Ginger Tea May Help Relax Airway Muscles

Ginger contains several active compounds that have been shown to relax airway smooth muscle in laboratory studies. Research published in the American Journal of Respiratory Cell and Molecular Biology found that these compounds significantly enhanced airway relaxation when combined with standard bronchodilator-type signaling. They work by blocking an enzyme that breaks down the chemical messenger responsible for keeping airway muscles relaxed, effectively prolonging the “open” signal in your airways.

The research so far has been conducted on isolated human airway cells rather than in clinical trials with people drinking ginger tea, so the effect of a cup of ginger tea is likely milder than what lab studies suggest. Still, ginger tea combines potential airway-relaxing properties with the benefits of warm fluid and hydration, making it a reasonable choice.

Green Tea and Long-Term Lung Health

Green tea is rich in a powerful antioxidant compound that has demonstrated anti-inflammatory effects in lung tissue. Laboratory research shows it can reduce markers of inflammation and oxidative stress that contribute to chronic lung damage. In studies on lung fibrosis (a condition where scarring makes the lungs progressively stiffer and breathing increasingly difficult), this compound reduced the inflammatory signaling molecules that drive the scarring process.

Green tea is not going to provide the immediate relief that coffee or peppermint tea can. Its value is more about long-term support: regularly consuming anti-inflammatory compounds may help protect lung tissue over time, particularly if you have a chronic respiratory condition. It also contains some caffeine, typically 30 to 50 mg per cup, which provides a mild bronchodilator effect.

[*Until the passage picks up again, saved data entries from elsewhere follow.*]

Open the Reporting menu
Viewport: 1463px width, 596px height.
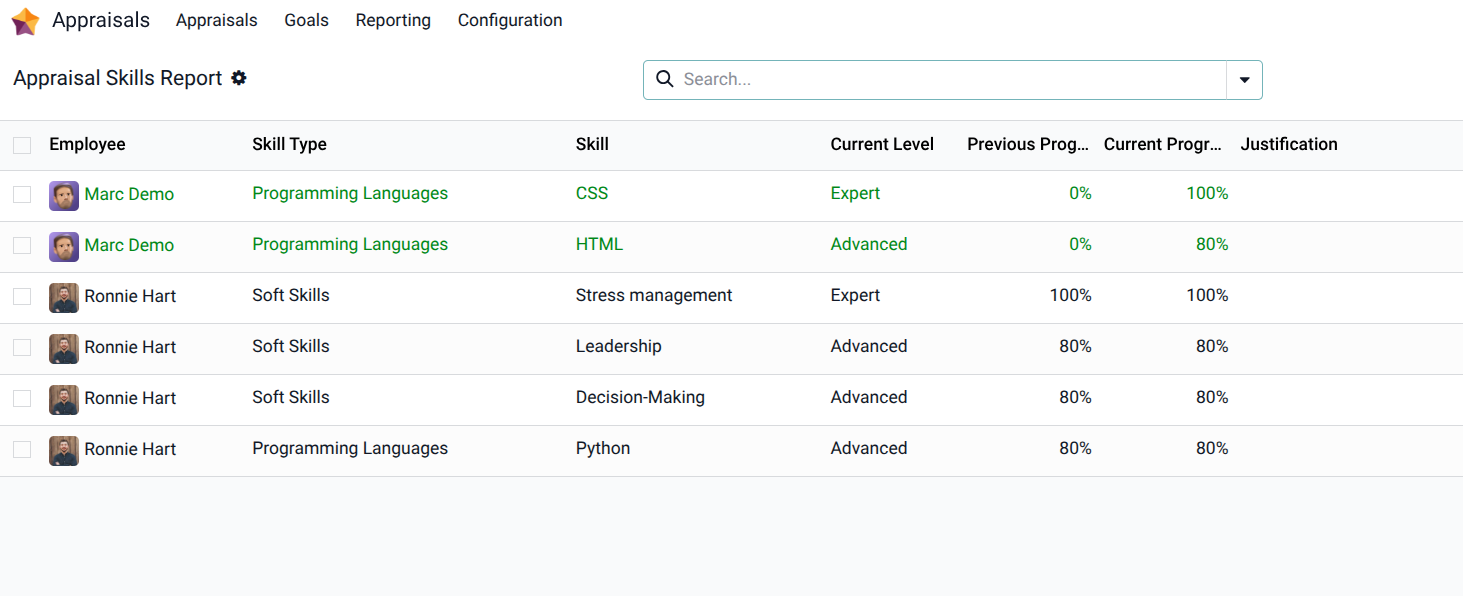(x=392, y=20)
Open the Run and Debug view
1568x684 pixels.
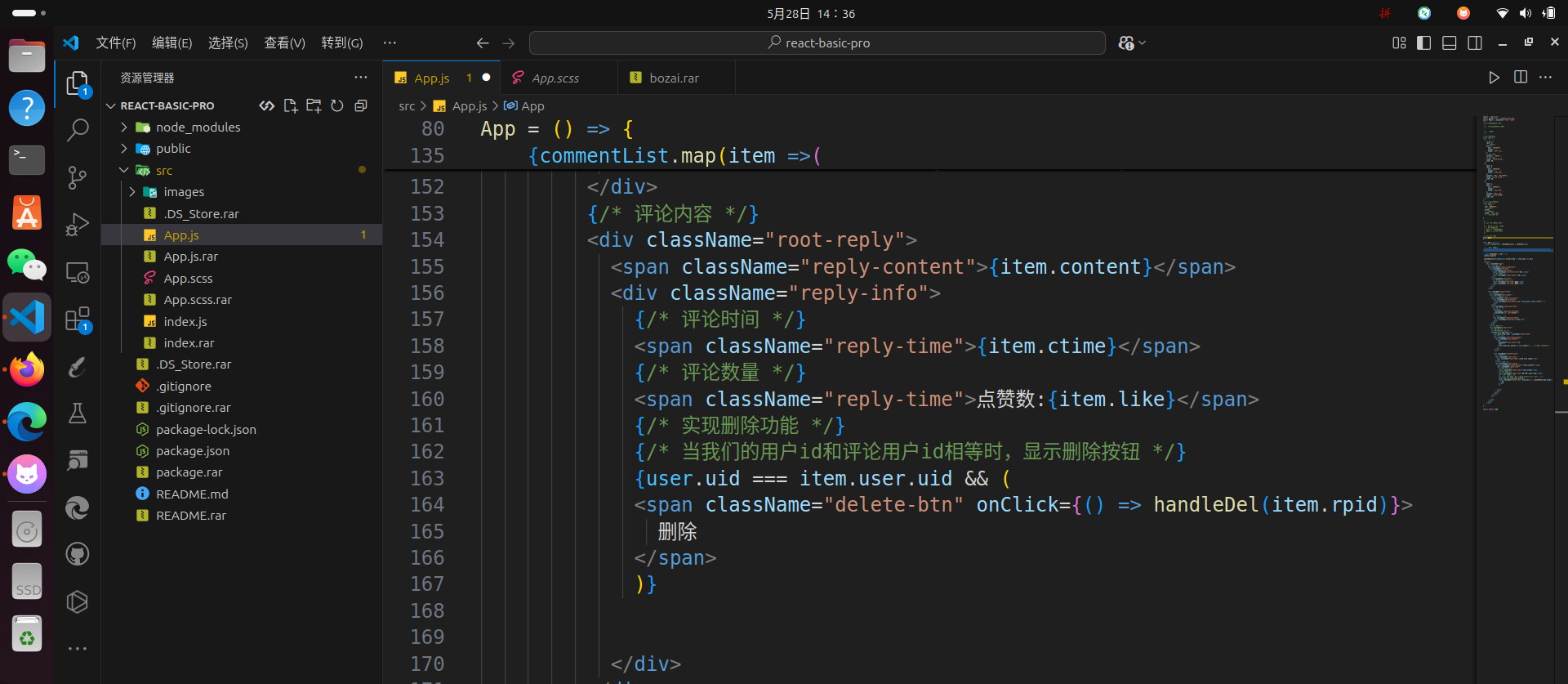[78, 224]
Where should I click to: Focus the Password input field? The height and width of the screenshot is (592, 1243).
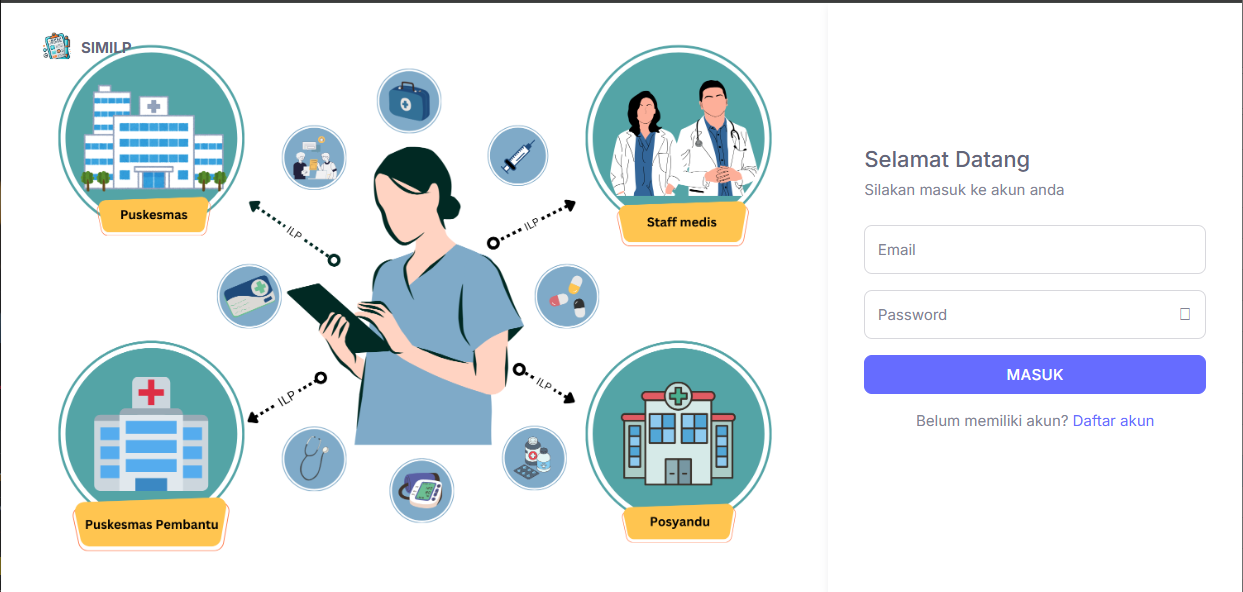1035,315
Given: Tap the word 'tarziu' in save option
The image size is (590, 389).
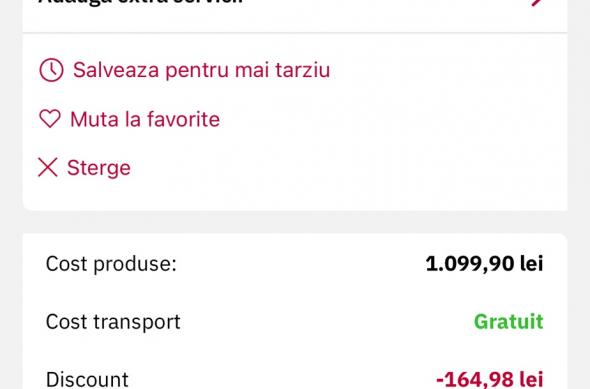Looking at the screenshot, I should [303, 70].
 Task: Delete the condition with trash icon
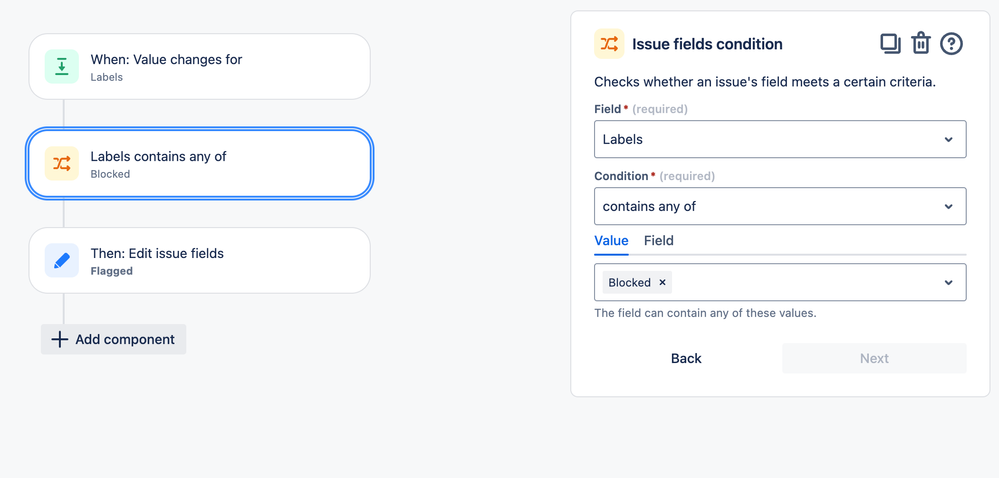(x=921, y=44)
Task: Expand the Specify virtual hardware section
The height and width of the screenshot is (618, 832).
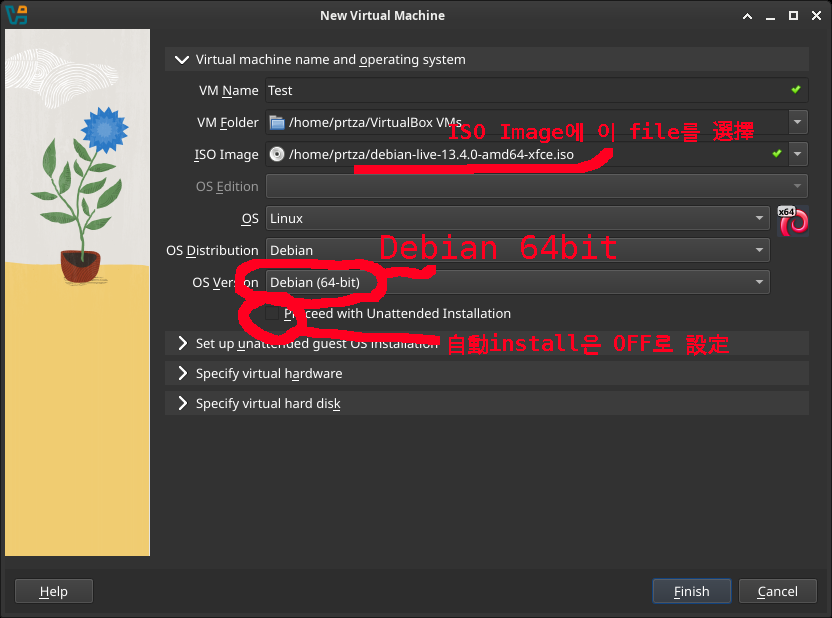Action: point(182,373)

Drinks That Can Make Breathing Worse

If your shortness of breath is related to heart failure, drinking more fluids can actually make things worse. Heart failure causes fluid to back up into the lungs, and extra liquid intake adds to that burden. Treatment for heart failure specifically includes limiting fluid intake. If you have heart failure alongside a lung condition like COPD, your fluid needs are more complex and may conflict with general hydration advice.

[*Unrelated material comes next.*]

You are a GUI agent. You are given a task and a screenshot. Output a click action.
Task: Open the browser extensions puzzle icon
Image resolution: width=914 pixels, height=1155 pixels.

Alcohol relaxes the muscles in your throat and can worsen breathing problems during sleep. Very cold drinks may trigger airway tightening in people with reactive airways or exercise-induced asthma. Sugary sodas and energy drinks offer caffeine but come with inflammatory effects from high sugar content that can work against respiratory health over time.

Milk gets a bad reputation for supposedly increasing mucus production, but the science doesn’t support this. A study of 21 subjects found that neither whole milk nor skim milk caused any significant change in airflow resistance. The sensation of thicker saliva after drinking milk is a texture perception, not actual mucus production. People who already believe milk causes mucus are more likely to report the sensation, but it occurs equally with soy-based placebos. Current evidence does not link milk consumption to worsened asthma symptoms.

Choosing the Right Drink for Your Situation

  • Acute tightness or wheezing: Strong coffee or black tea for the bronchodilator effect of caffeine.
  • Congestion or stuffy breathing: Warm peppermint tea to enhance the sensation of airflow and soothe irritated airways.
  • Thick mucus or productive cough: Warm water throughout the day to keep mucus thin enough for your airways to clear.
  • Chronic respiratory inflammation: Green tea or ginger tea for their anti-inflammatory properties over time.
  • Cold or flu symptoms: Any warm drink, which provides more comprehensive symptom relief than the same beverage at room temperature.